Text provided>
---+---
Generalized additive model

\[ g(p) = \alpha + \sum_{j=1}^{p}{f_j(x_j)} \]

• \(f_j\) are still partial response functions, but for log-odds of \(Y=1\), not for \(Y\)

• We can use IWLS to estimate the \(f_j\): just fit an additive model for the \(z_i\)’s instead of a linear model

Example

library(mgcv)
ch.gam.1 <- gam(start ~ s(exports) + s(fractionalization) + s(fractionalization, 
    by = dominance), data = ch, family = "binomial")
plot(ch.gam.1)

A better model

ch.gam.2 <- gam(start ~ s(peace) + s(lnpop), data = ch, family = "binomial")

• “Better” by cross-validated log-likelihood

Generalize!

We can do IWLS to recover the \(\eta\) function, without transforming the response

Where does \(g()\) come from?

• There’s some distribution for \(Y|X\)
  • E.g., binomial for a binary \(Y\)
  • Or maybe Poisson for a count-valued \(Y\)
  • Or a gamma for positive-valued continuous \(Y\) or…
• Look for the natural parameter of that distribution
  • For binomial, \(\log{p/(1-p)}\) (as we saw)
  • Needs some math
  • Look at how that natural parameter relates to the mean

Example: Poisson regression

• \(Y \sim \mathrm{Pois}(\lambda)\) iff \[ \Prob{Y=y} = \frac{\lambda^y}{y!}e^{-\lambda} \]
  • \(\Expect{Y} = \lambda\), \(\Var{Y} = \lambda\)
  • Natural model for counts (“law of rare events”)
• Take log of probability \[ y\log{\lambda} - \log{(y!)} - \lambda \]
  • \(\Rightarrow\) natural parameter is \(\log{\lambda}\)
---+---
Supplied information>
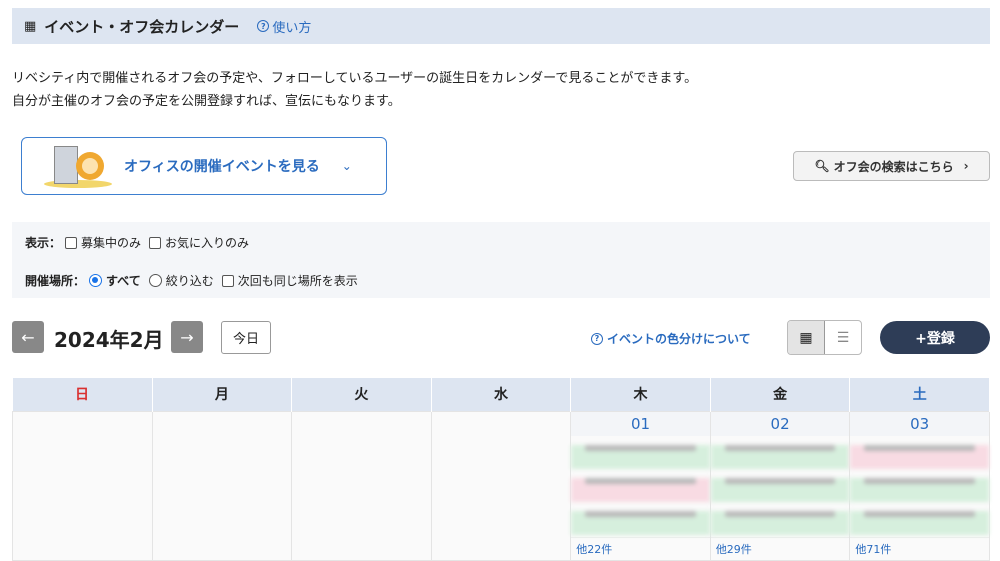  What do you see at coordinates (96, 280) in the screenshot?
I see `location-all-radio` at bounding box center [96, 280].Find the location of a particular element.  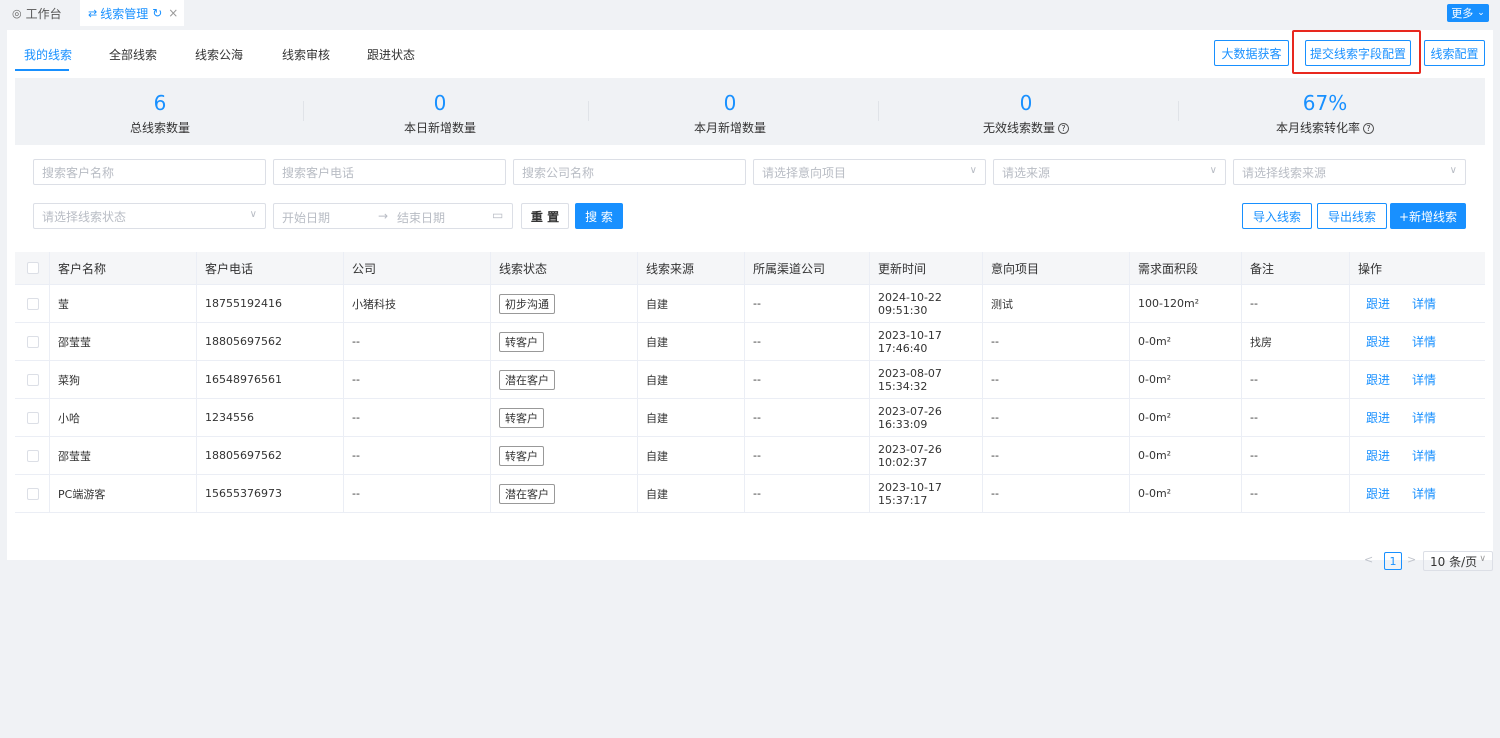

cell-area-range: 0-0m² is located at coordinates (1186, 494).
---+---
Task list>
1 - According to the notes on generalized additive models, how is it determined that the natural parameter for Poisson regression is log λ?
2 - Reproduce the passage in the notes on generalized additive models from "ch.gam.1 <- gam(start" up to and including "Generalize!".

Expected responses>
1 - The notes take the log of the Poisson probability, which gives y log λ − log(y!) − λ. From this expression they conclude that the natural parameter is log λ.

2 -
ch.gam.1 <- gam(start ~ s(exports) + s(fractionalization) + s(fractionalization, 
    by = dominance), data = ch, family = "binomial")
plot(ch.gam.1)

A better model

ch.gam.2 <- gam(start ~ s(peace) + s(lnpop), data = ch, family = "binomial")

• “Better” by cross-validated log-likelihood

Generalize!